Entries on where items appear

---+---

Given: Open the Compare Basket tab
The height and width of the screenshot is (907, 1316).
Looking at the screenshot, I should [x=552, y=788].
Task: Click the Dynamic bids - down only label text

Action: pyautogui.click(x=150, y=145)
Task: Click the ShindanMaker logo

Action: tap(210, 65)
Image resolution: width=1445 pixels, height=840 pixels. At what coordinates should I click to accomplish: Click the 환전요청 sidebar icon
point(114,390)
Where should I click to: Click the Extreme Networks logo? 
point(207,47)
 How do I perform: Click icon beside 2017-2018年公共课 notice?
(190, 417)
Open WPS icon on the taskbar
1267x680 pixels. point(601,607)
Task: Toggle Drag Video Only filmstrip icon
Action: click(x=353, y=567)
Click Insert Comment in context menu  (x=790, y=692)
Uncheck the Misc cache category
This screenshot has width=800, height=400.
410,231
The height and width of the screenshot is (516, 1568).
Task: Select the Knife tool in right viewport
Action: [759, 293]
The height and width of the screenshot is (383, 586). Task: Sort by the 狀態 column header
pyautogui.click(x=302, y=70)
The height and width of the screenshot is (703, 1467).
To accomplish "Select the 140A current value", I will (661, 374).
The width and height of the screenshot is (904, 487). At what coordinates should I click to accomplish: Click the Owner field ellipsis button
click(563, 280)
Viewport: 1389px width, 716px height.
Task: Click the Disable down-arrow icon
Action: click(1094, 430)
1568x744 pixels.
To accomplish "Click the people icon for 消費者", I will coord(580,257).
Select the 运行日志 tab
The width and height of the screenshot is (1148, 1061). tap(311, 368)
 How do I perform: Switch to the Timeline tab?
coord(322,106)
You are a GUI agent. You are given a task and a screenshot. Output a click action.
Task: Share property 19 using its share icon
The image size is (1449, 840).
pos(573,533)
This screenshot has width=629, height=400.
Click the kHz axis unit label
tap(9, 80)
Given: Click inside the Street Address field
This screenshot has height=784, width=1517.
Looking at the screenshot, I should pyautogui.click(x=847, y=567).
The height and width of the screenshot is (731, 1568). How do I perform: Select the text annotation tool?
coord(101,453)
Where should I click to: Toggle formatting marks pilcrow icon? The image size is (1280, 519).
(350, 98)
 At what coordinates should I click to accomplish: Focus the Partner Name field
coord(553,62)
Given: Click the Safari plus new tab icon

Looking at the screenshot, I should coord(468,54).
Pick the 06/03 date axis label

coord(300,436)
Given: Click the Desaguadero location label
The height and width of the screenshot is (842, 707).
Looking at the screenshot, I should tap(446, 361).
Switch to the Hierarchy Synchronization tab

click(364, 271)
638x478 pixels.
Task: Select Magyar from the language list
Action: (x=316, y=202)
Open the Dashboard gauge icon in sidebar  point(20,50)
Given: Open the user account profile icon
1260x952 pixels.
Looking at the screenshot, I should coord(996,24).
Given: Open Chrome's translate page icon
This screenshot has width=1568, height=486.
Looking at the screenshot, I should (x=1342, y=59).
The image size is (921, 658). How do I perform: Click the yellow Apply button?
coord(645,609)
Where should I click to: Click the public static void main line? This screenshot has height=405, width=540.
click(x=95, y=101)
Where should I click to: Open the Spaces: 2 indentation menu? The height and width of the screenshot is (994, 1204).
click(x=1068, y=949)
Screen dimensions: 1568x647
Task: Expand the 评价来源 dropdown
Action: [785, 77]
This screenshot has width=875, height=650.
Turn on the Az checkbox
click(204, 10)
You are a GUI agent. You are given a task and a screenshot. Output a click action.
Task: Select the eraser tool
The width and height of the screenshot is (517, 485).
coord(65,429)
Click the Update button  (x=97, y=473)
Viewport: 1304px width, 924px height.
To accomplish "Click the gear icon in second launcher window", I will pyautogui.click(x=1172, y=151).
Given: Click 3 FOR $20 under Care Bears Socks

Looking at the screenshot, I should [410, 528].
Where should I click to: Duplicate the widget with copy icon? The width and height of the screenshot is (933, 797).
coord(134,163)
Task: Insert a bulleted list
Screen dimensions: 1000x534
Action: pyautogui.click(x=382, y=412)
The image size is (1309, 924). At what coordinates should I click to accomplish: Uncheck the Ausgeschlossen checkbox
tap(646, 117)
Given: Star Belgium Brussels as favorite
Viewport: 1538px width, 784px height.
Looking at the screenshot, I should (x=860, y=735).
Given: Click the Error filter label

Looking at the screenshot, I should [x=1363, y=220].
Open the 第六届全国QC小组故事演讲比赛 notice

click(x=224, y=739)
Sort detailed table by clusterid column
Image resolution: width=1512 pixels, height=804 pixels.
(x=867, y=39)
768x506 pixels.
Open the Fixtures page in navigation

---+---

- PROBLEM DESCRIPTION -
Copy the records exactly as they appear, starting with the line that contains "Given: Click inside the Street Address field" and ending with the line that contains "coord(300,436)", including both of those lines.

- FINAL RESULT -
Given: Click inside the Street Address field
This screenshot has height=784, width=1517.
Looking at the screenshot, I should pyautogui.click(x=847, y=567).
The height and width of the screenshot is (731, 1568). How do I perform: Select the text annotation tool?
coord(101,453)
Where should I click to: Toggle formatting marks pilcrow icon? The image size is (1280, 519).
(350, 98)
 At what coordinates should I click to accomplish: Focus the Partner Name field
coord(553,62)
Given: Click the Safari plus new tab icon

Looking at the screenshot, I should coord(468,54).
Pick the 06/03 date axis label

coord(300,436)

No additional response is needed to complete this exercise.